IDE Agnostic: Is text editor agnostic (don't make me use a specific
text editor; I've made my choice already, thank you!)
Platform Agnostic: Is platform-agnostic (don't make me only use it
on Linux or only on Windows, as I have to use both of those
platforms in my daily grind, but I need the tool to be useful on
both as I have code sandboxes on both platforms).
Non-binary: Should not cost me anything other than time to download
and compile the library and all of its dependencies.
Not trial-ware.
Actively Supported: It is likely that sending help requests to mailing lists
or associated forums is likely to get a response in less than 2
days.
Network agnostic: Databases the library builds should be able to be used directly on
a network from 32-bit and 64-bit systems, both Linux and Windows
interchangeably, at the same time, and do not embed hardcoded paths
to filesystems that would otherwise "root" the database to a
particular network.
Build environment agnostic: Does not require intimate knowledge of my build environment, with
the notable exception of possibly requiring knowledge of compiler
supplied CPP macro definitions (e.g. -Dmacro=value).
I would say that CLang Index is a close fit. However I don't think that it stores data in a database.
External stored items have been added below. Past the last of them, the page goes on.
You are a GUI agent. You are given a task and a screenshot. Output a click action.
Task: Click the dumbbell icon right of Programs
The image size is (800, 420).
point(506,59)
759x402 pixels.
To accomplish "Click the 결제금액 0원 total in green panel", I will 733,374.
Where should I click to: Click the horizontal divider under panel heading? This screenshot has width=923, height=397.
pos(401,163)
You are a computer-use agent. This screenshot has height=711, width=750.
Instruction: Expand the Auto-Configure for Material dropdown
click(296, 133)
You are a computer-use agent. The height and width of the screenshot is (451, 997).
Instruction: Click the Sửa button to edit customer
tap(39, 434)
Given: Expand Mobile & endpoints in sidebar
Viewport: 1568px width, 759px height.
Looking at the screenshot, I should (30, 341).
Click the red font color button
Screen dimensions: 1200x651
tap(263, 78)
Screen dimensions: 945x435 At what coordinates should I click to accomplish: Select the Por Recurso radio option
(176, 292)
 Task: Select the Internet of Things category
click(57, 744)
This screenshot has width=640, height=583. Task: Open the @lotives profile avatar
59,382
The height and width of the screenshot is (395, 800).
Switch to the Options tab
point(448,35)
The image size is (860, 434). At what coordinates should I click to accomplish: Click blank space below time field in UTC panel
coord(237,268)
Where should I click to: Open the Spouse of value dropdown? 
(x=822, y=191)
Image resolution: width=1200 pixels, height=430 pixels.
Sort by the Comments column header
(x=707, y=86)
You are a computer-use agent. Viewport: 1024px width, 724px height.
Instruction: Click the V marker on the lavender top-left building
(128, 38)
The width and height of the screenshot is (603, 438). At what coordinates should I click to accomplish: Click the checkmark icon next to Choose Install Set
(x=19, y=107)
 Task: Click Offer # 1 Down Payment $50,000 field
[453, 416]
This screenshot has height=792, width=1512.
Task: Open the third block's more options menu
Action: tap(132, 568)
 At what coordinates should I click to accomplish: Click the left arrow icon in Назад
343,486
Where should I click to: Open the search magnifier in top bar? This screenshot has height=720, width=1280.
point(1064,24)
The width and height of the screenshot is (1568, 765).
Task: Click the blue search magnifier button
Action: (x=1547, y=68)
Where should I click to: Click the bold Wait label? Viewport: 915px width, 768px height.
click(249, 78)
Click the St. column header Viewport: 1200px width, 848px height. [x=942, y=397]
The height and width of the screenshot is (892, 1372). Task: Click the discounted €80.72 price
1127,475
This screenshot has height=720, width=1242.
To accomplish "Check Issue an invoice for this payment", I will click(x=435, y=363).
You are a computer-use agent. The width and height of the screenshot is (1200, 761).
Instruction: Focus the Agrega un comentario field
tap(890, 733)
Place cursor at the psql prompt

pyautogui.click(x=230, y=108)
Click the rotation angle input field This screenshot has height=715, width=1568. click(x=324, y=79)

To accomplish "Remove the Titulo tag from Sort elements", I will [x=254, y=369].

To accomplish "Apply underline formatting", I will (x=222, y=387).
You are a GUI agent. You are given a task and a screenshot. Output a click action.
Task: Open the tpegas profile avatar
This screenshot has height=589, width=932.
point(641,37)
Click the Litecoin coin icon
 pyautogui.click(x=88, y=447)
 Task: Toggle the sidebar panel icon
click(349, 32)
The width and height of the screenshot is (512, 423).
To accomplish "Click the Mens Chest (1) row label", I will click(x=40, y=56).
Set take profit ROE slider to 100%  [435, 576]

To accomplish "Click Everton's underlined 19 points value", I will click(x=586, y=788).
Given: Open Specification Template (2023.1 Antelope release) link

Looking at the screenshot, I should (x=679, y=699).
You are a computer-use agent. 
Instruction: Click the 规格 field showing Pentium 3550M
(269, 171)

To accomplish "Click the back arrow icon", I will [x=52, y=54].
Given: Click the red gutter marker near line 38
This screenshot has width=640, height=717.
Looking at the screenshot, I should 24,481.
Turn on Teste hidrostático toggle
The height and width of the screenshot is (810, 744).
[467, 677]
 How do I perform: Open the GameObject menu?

Anyway the CLang framework offer what you actually need to build a tool tailored to your needs, if only because of its C, C++ and Objective-C parsing / indexing capabitilies. And since it's provided as a set of reusable libraries... it was crafted for being developed on!
I have to admit that I haven't used either because I work with a lot of Microsoft-specific code that uses Microsoft compiler extensions that i don't expect them to understand, but the two open source analyzers I'm aware of are Mozilla Pork and the Clang Analyzer.
If you are looking for results of code analysis (metrics, graphs, ...) why not use a tool (instead of API) to do that? If you can, I suggest you to take a look at Understand.
It's not free (there's a trial version) but I found it very useful.
Maybe Doxygen with GraphViz could be the answer of some of your constraints but not all,for example the analysis of Doxygen is not incremental.